EXCERPT Block Start
It’s a golden era for gold.
The price of gold is up 74% over the past year and 201% over five years. Gold has been outperforming stocks.
Is it time to add some gold to your retirement account?
On top of its spectacular recent performance, gold can function as an effective “hedge” in an investment account, advisers say. The reason: The gold market and stock market often move in different directions.
“It’s a diversifier,” said Stephen Kates, a financial analyst at Bankrate. Gold “tends to have lower correlation to stocks and bonds. If we look just in the last year, obviously gold has had tremendous growth. In hindsight, it’s obvious why we would want to own it.”
The downside to gold: It hasn’t always performed so well. Adjusted for inflation, gold was worth about as much in late 2024 as in early 1980.
“Historically, the S&P 500 has outperformed gold,” said Jeff Farrar, a certified financial planner in Shelton, Connecticut. “Since COVID, that’s not been the case, and especially in the last 12 to 18 months.”
Economists speak of gold as a “store of value” because it tends to retain value over time. Gold has limited supply and a long shelf life. It can’t be printed, like dollars, or created out of thin air, like cryptocurrency. Those qualities tend to insulate it against inflation, changing currency values and economic uncertainty.
“When things go south, gold tends to go up,” Kates said.
U.S. gold prices spiked in 2025 because of global trade tensions, slackening demand for the dollar, and strong interest in gold from central banks and investors, according to an analysis by J.P. Morgan.
Gold reached a historic high near $5,560 an ounce in January 2026, according to Gold Price. Prices have wavered since then, and gold’s value hovered below $5,200 an ounce on March 6.
The price of gold is up 74% in the past year and 201% over five years.
Is now a good time to buy gold?
With most investments, the cardinal rule is to buy low and sell high. Gold has been trading high.
EXCERPT Block End
DATA EXCERPTS Block Start
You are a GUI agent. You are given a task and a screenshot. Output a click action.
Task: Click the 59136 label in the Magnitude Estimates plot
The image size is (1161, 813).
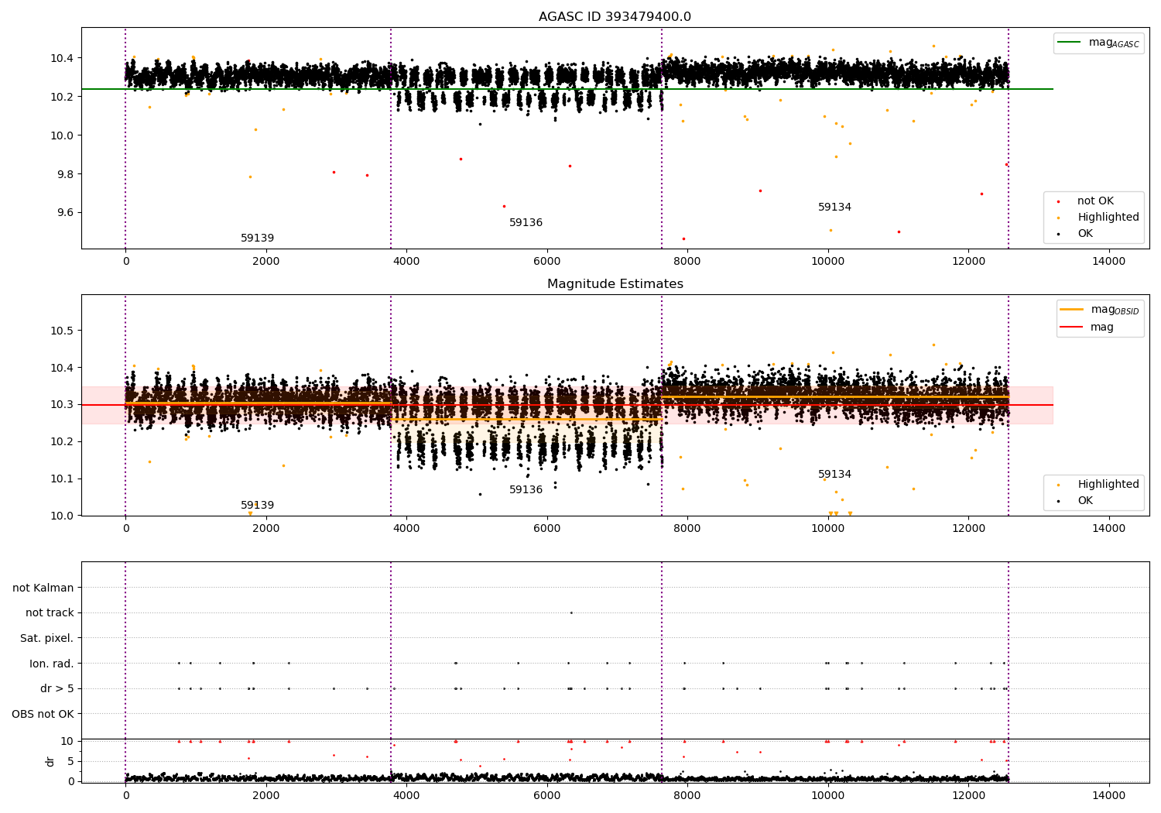pyautogui.click(x=526, y=490)
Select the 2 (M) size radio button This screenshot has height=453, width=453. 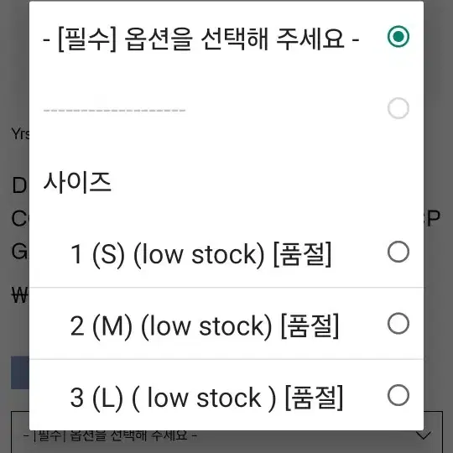[398, 323]
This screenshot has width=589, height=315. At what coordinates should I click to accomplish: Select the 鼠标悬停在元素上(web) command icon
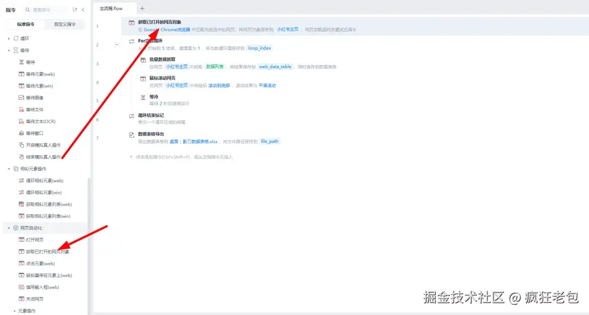[20, 275]
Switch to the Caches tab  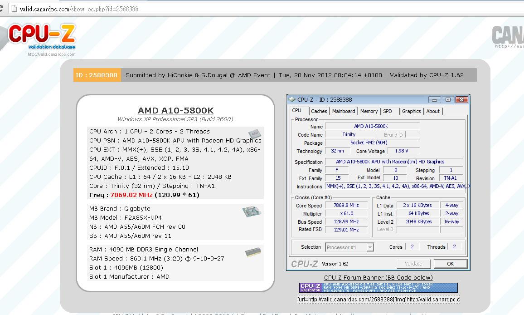click(319, 111)
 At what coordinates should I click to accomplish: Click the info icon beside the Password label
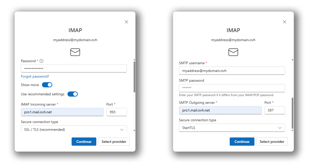click(x=41, y=61)
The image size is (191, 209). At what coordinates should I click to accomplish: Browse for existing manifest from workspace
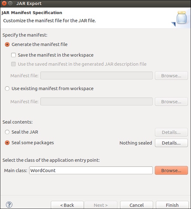point(171,102)
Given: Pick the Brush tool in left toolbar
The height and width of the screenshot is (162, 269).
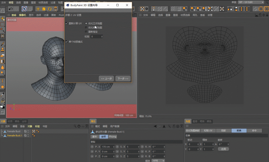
DATA EXCERPTS Block End
- TASK DIRECTIONS -
Copy the gold investing article word for word, from "Gold reached a" up to and including "to buy gold?".

- REPLY TO THE EXERCISE -
Gold reached a historic high near $5,560 an ounce in January 2026, according to Gold Price. Prices have wavered since then, and gold’s value hovered below $5,200 an ounce on March 6.
The price of gold is up 74% in the past year and 201% over five years.
Is now a good time to buy gold?